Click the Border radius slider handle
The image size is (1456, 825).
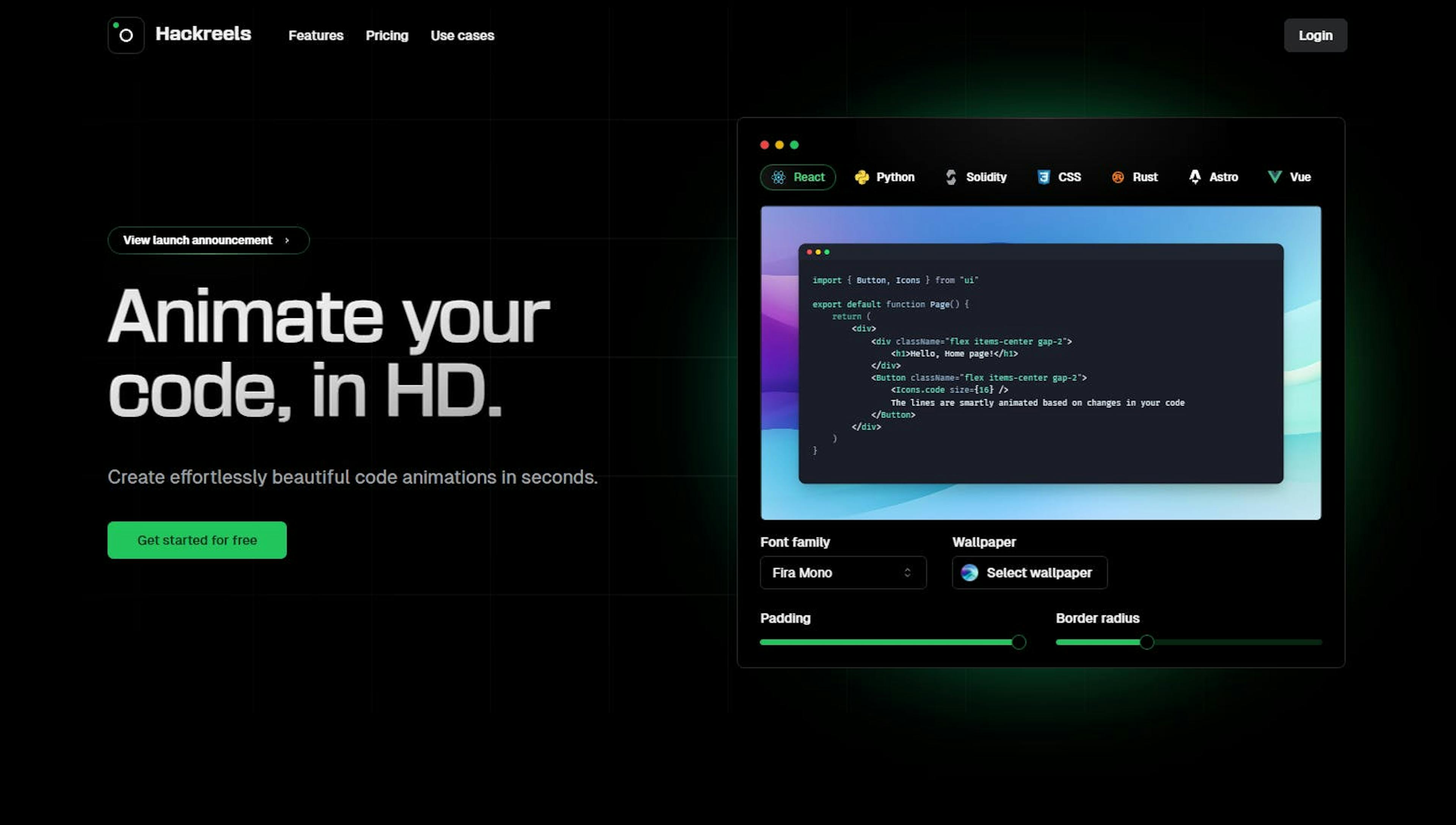coord(1147,642)
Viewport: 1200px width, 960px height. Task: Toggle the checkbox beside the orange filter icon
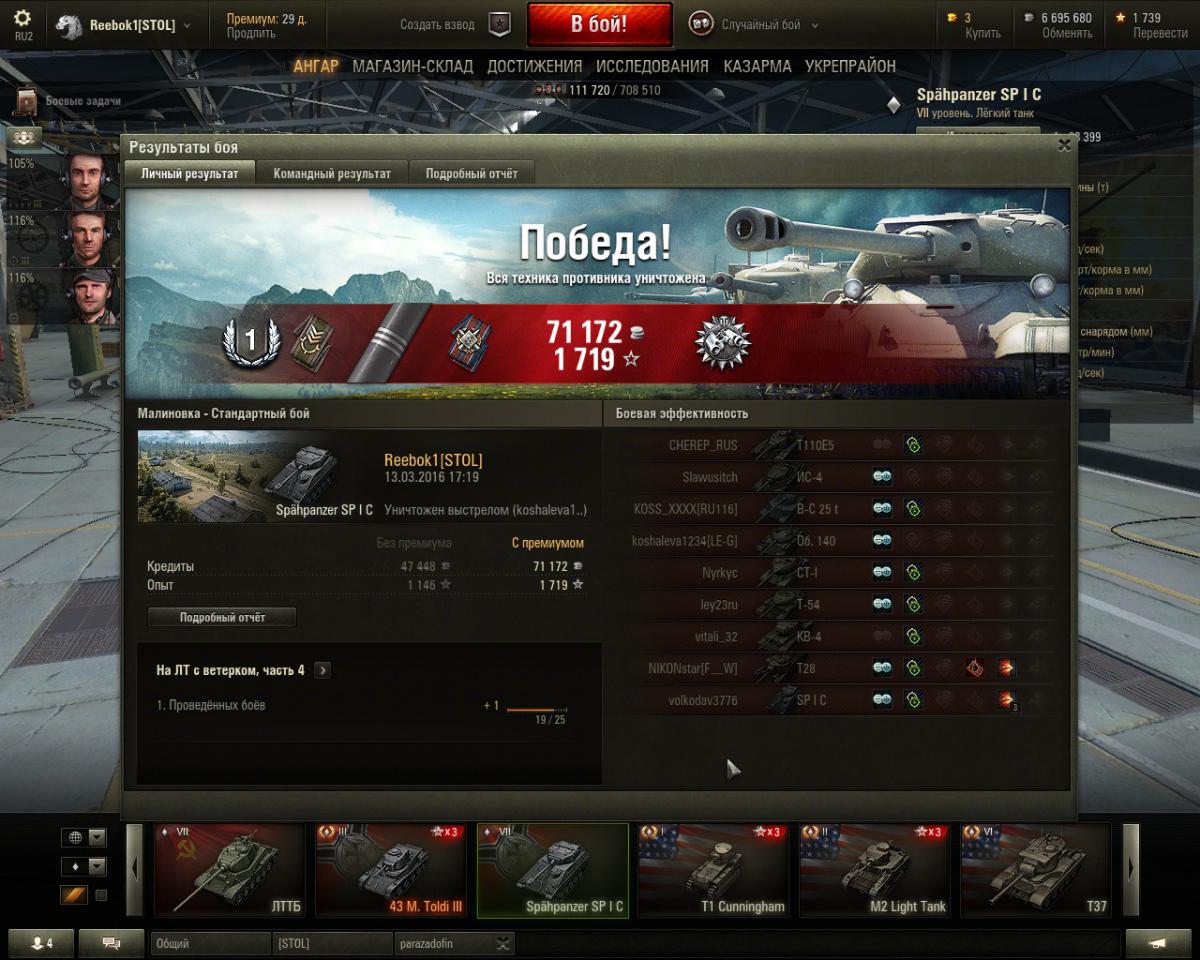(101, 895)
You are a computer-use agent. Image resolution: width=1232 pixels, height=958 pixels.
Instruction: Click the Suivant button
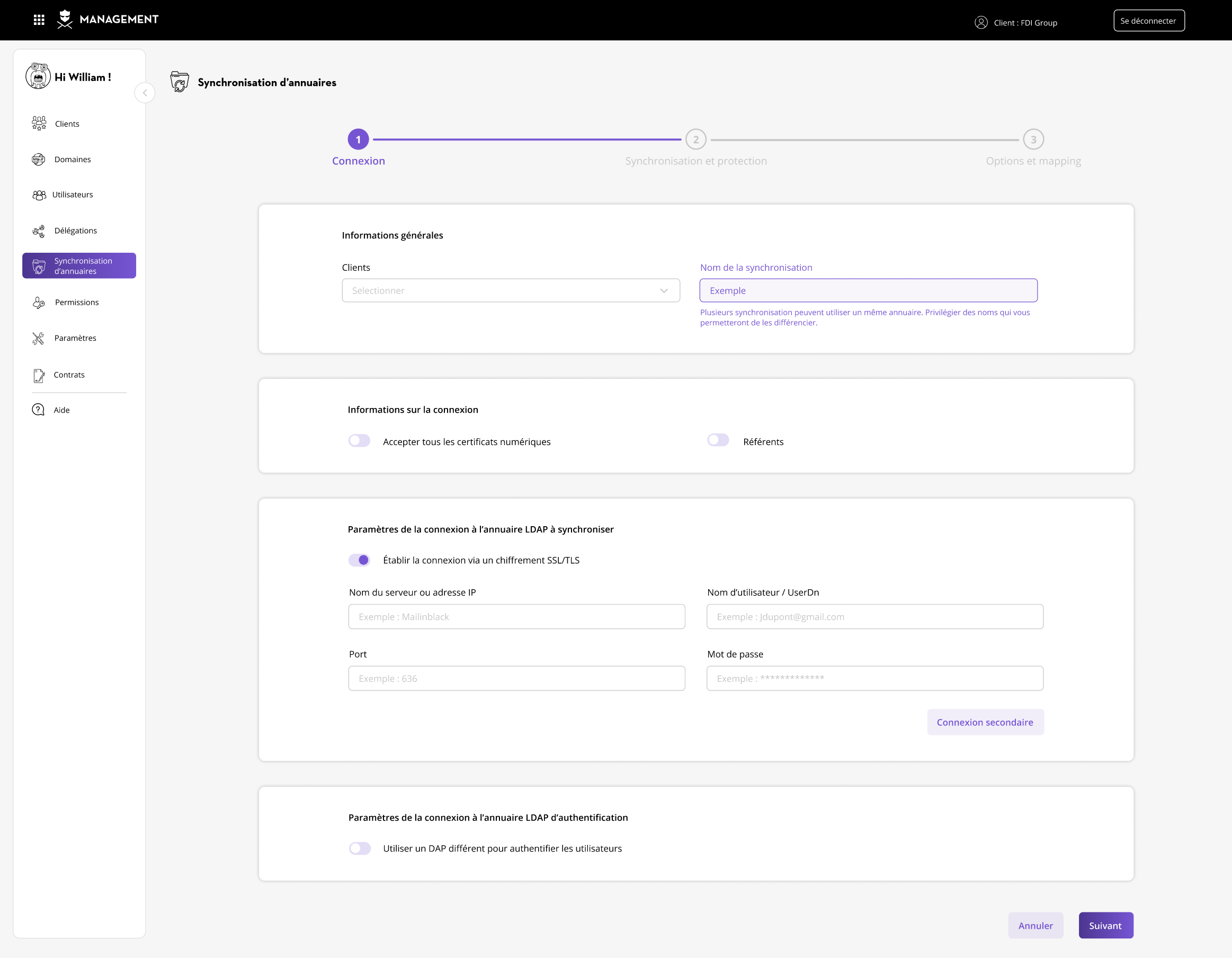[x=1105, y=926]
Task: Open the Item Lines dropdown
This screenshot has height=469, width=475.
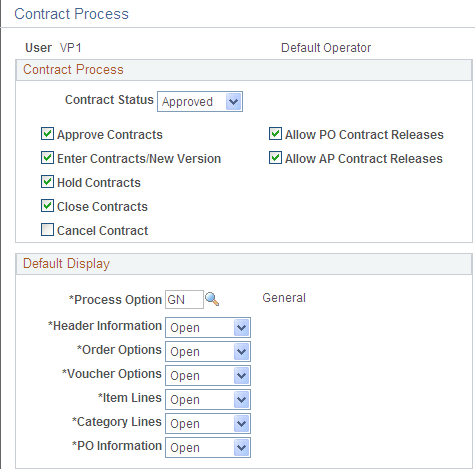Action: (x=208, y=400)
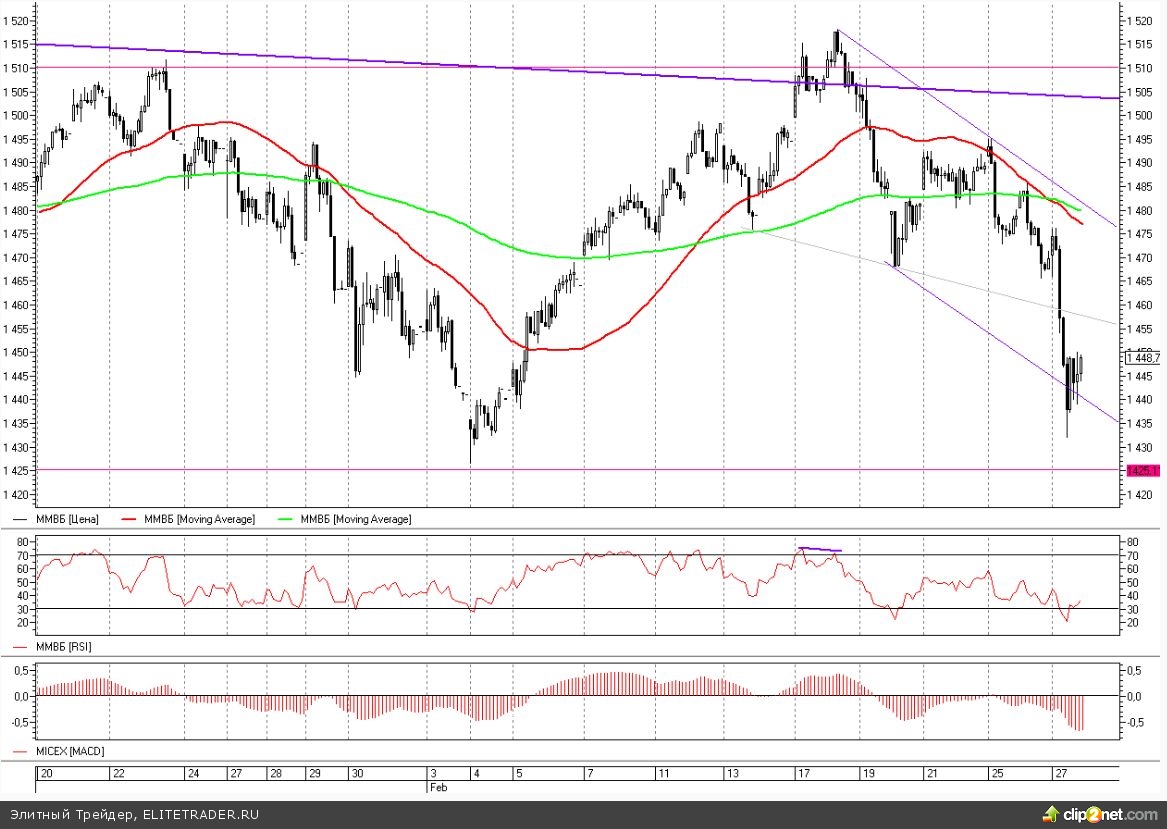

● ● ● ● ● ● ●

Please repeat all of the material above word for word, with the pictures left out.

OUTPUT FOR THIS TASK
Click the Border radius slider handle
The image size is (1456, 825).
coord(1147,642)
Viewport: 1200px width, 960px height. Task: Toggle the checkbox beside the orange filter icon
(101, 895)
You are a computer-use agent. Image resolution: width=1232 pixels, height=958 pixels.
Instruction: Click the Suivant button
[x=1105, y=926]
Task: Open the Item Lines dropdown
This screenshot has height=469, width=475.
Action: (x=208, y=400)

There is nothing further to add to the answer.